While Law Society research in 2014 showed that 64% of British people over the age of 55 do have a will, that still leaves 36% who don’t, so dying without a will is relatively common. When someone dies without leaving a will, they are described as intestate and there is a set of rules about what happens in those circumstances.
The rules of intestacy also apply when someone has left a will but it turns out to be invalid because of factors like not having been properly witnessed. When you write a will, it is advisable to get the advice of a solicitor to avoid such a situation.
When there is no will, the first people to have a claim on the estate are spouses and civil partners, as long as they are actually married or in a formal civil partnership at the time of death. People who are divorced or whose civil partnership has been dissolved do not qualify. However, if you were still married or in a civil partnership but were living apart, you still have a legal right to inherit.
Under the rules of intestacy, spouses and civil partners will automatically inherit the whole estate up to the net value of £250,000. For estates of a value in excess of £250,000, the spouse or civil partner will inherit £250,000 and half of what is left over after the £250,000 is subtracted from the total worth of the estate.

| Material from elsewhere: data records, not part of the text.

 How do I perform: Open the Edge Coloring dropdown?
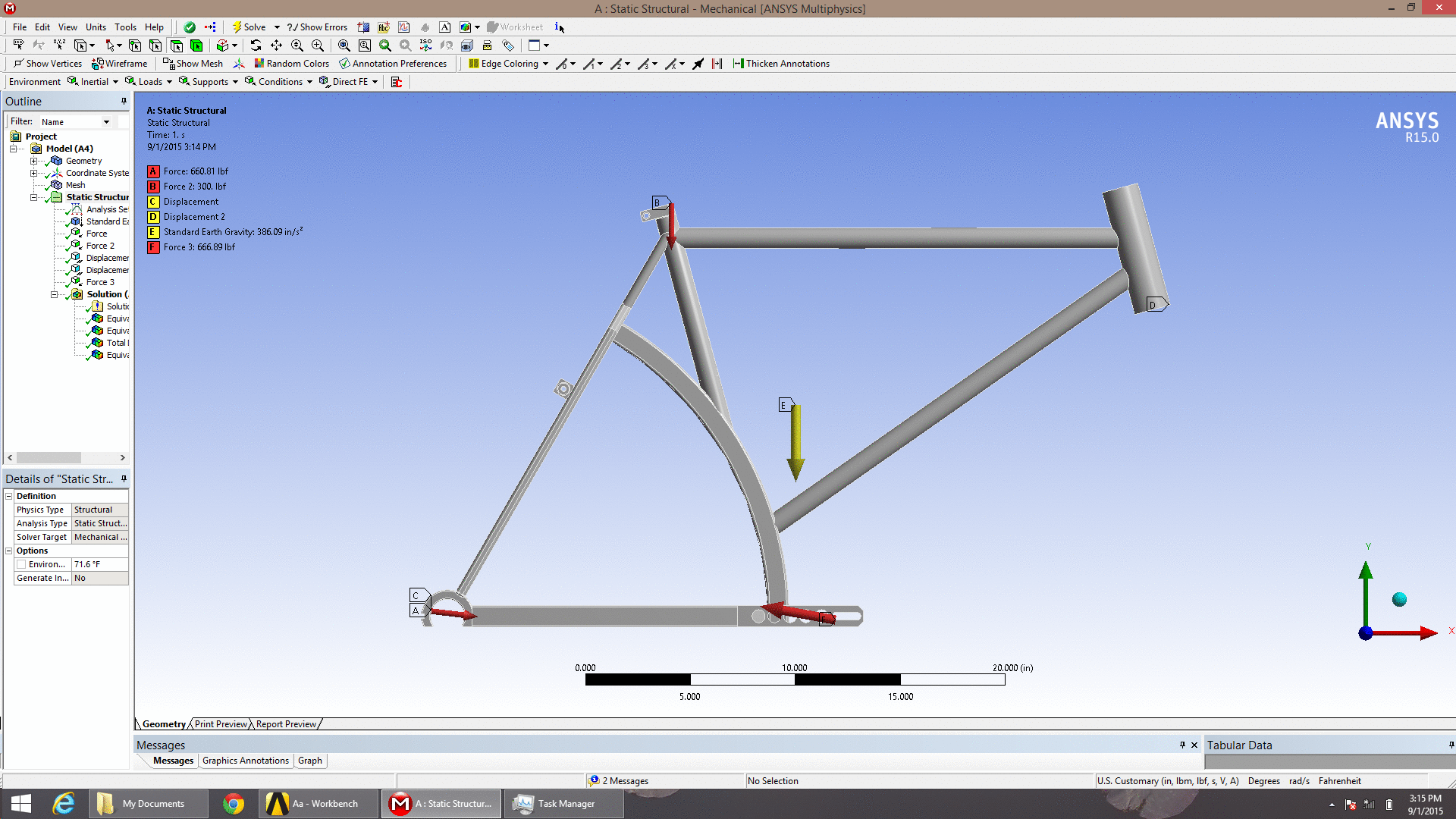(x=509, y=64)
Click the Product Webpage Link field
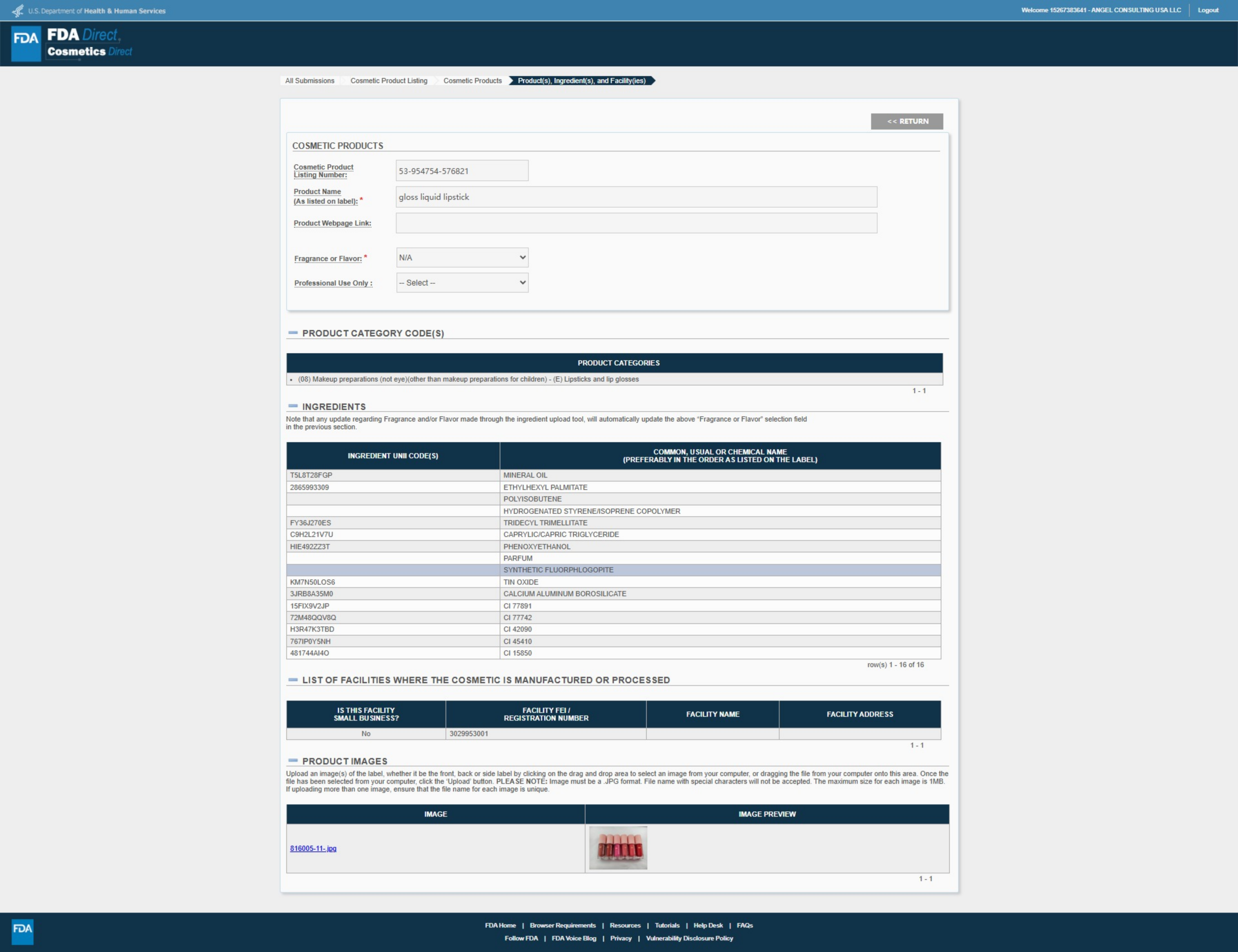The image size is (1238, 952). (636, 223)
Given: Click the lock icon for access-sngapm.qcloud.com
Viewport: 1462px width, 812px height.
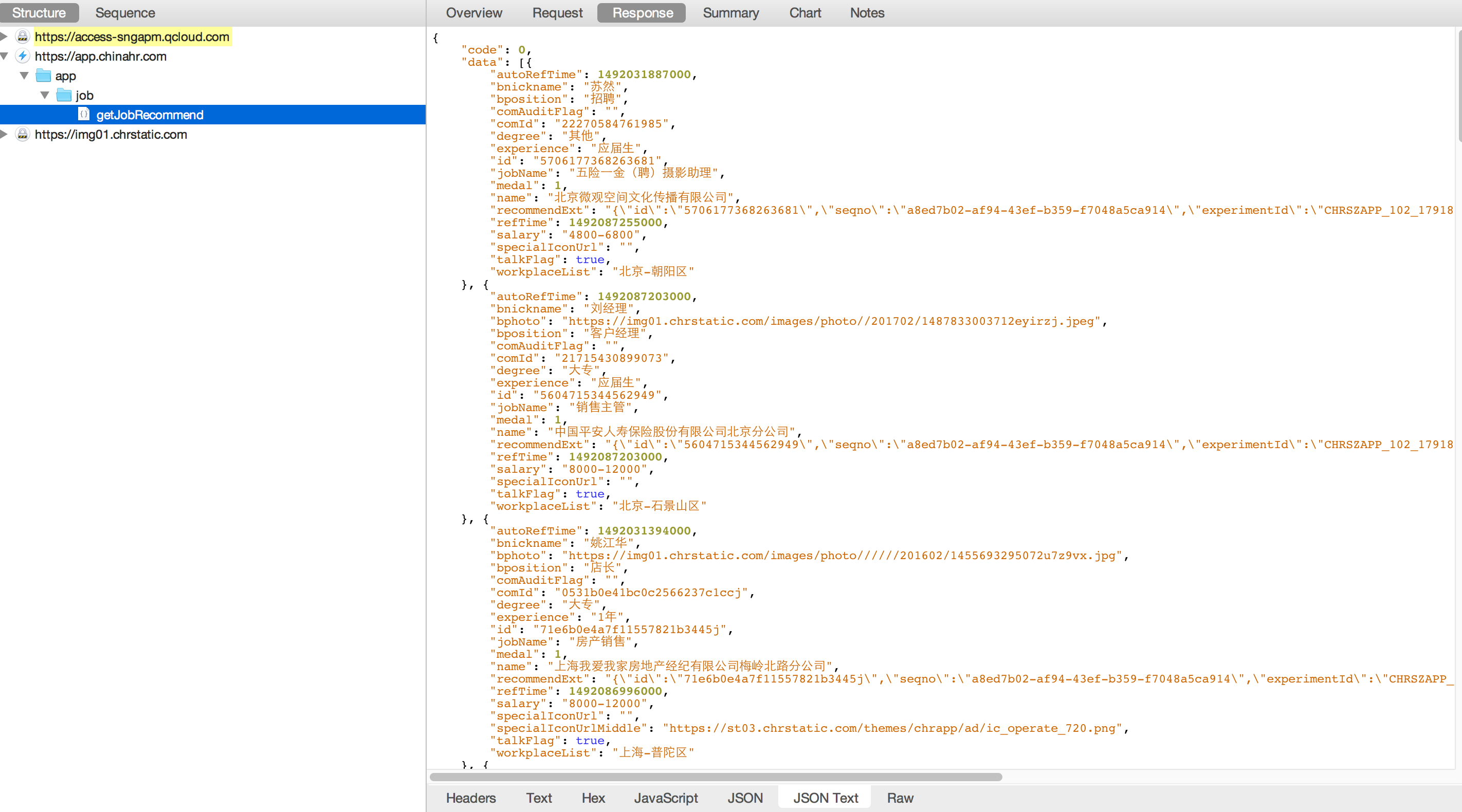Looking at the screenshot, I should point(22,37).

If there are surviving children, grandchildren or great grandchildren they can inherit a share or shares of the estate if there is no spouse or civil partner surviving. They can also inherit a share of half of the residue of the estate after £250,000 has gone to the surviving spouse or civil partner. When there is more than one child, they inherit an equal share of the estate. Adopted children can also inherit as can the children of an unmarried couple when one or both of them die. Children do not receive their inheritance until their 18th birthday, or earlier if they enter into a marriage or civil partnership.
Grandchildren or great grandchildren only inherit if their parents or grandparents have already died before the death of the person who dies intestate. When this is the case, grandchildren or great grandchildren will inherit equal shares of the inheritance their parents or grandparents would have been entitled to. The same rule about being 18 years of age that applies to children applies to grandchildren and great grandchildren.
In the event that there is no surviving spouse or civil partner and no children, grandchildren or great grandchildren that are alive after the death of an intestate person, other relives may inherit. These relatives include parents, siblings, nieces and nephews in an order of precedence laid out in the intestacy rules.
Finally, if a person dies intestate with absolutely no surviving relatives, the whole estate goes to the Crown.